A church in Lakewood, Colorado, stopped a woman’s funeral because it was displaying a picture of her with her wife.  The wife she had two children with.  Because, you know, it was a sign she was gay.  And the church couldn’t possibly accept that.

Apparently, the church didn’t get it either.  They, just like the girls in the college classroom, decided that God was okay with them picking and choosing what they did.  They only had to listen to God when it agreed with their own likes.  And, just like Friedan, the church decided that they needed to fear something ‘different.’
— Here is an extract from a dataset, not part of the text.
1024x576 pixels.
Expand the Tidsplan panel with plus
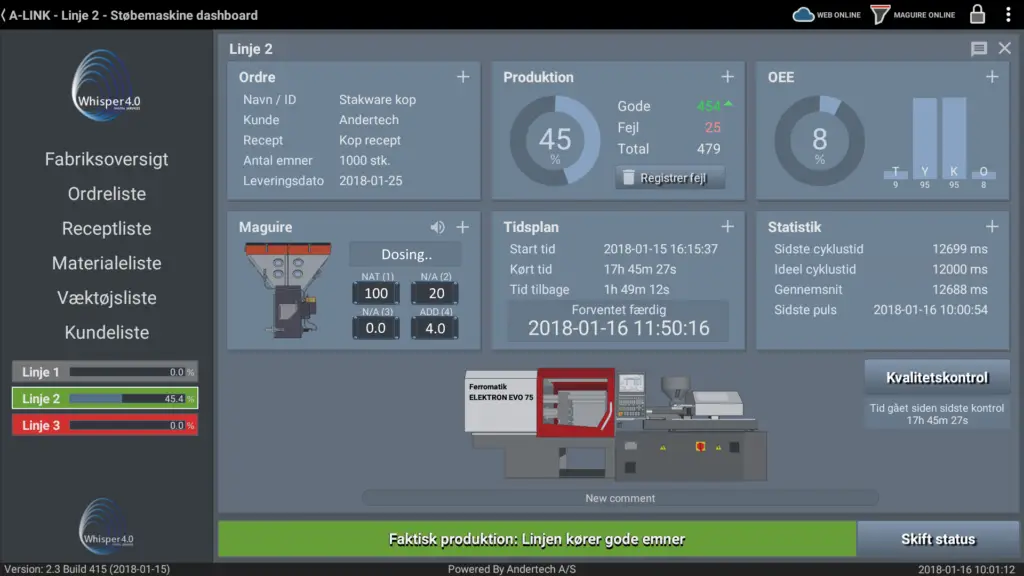pyautogui.click(x=728, y=227)
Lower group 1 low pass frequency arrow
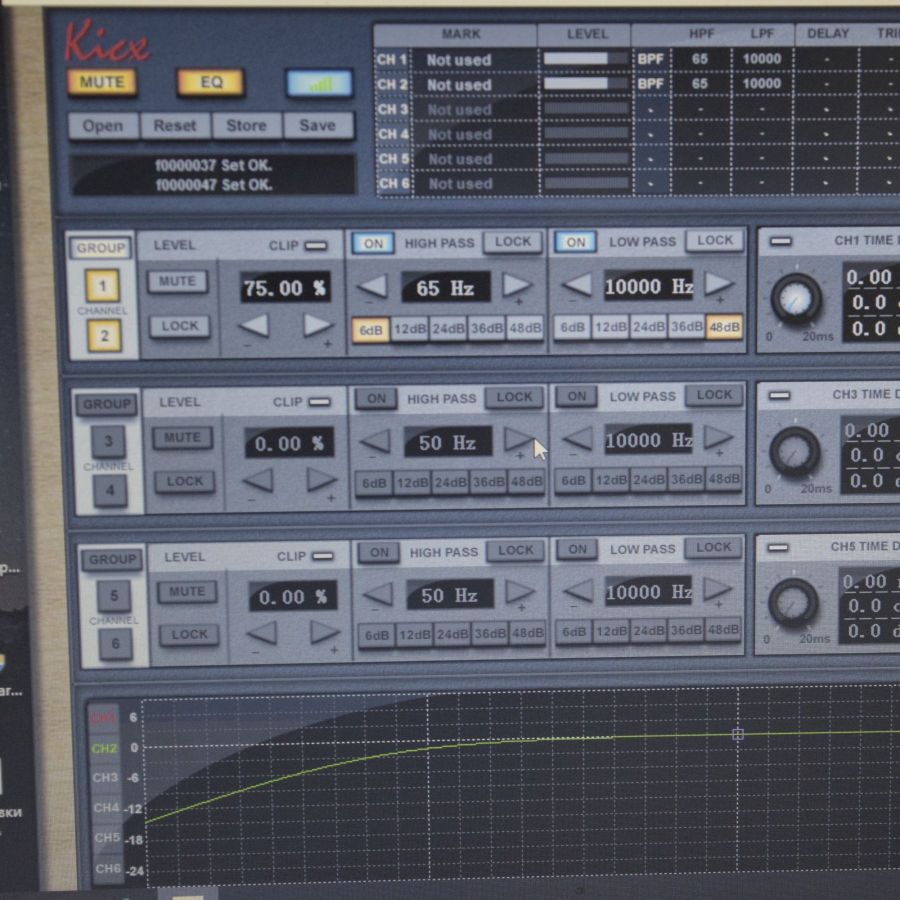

As feminists, we need to embrace all other women. We need to share our bracelets with anyone who asks about them.  We need to understand that no one is going to try to ‘convert’ us.  Feminism is about supporting everyone, wanting everyone to be equal.  We need to mourn with her family, and we need to share the story. 

Friday, January 2, 2015

Discrimination is okay when you have money, right?

All About the Benjamins...image by hyena reality via freedigitalphotos.net



Another brouhaha made it into the news when, once again, a sect of ultra-Orthodox Jewish men refused to sit next to women on a flight.  This was not the first time it happened, and I’m sure it won’t be the last. 

The basic story is this: the men didn’t want to take their assigned seats because – gasp – they would be forced to sit next  to women, and their religion tells them that ‘physical contact between men and women is forbidden unless they are first-degree relatives or married to one another.’

I was discussing the issue with a guy, and his response was, “But they offered to pay to swap seats with the women.” 

I tried to point out that it didn’t matter if they offered money – discrimination was discrimination, and while it is nice that they had the money to pay for it, that didn’t make it any less wrong.

He didn’t get it at first, and I pointed out that might because it wasn’t his “group” being treated that way.  So I came up with some other examples…

What if someone decided that they couldn’t sit next to you because you were black?
Because you were disabled?
Because you were American?
Because you were Christian?
Because you were Muslim?

How many of those things would be wrong, even if they offered you money to make it better?

Dividing a plane based on gender seems to be the equivalent of dividing a bus based on color. 

The guy I was talking to got my point after I drew the parallels, but I wish I didn’t have to.  I wish that people would make the parallels on their own, would be able to feel empathy with those who are being discriminated against. 

So just a quick reminder – discrimination is wrong.  It doesn’t matter if you try to couch it in religion or money.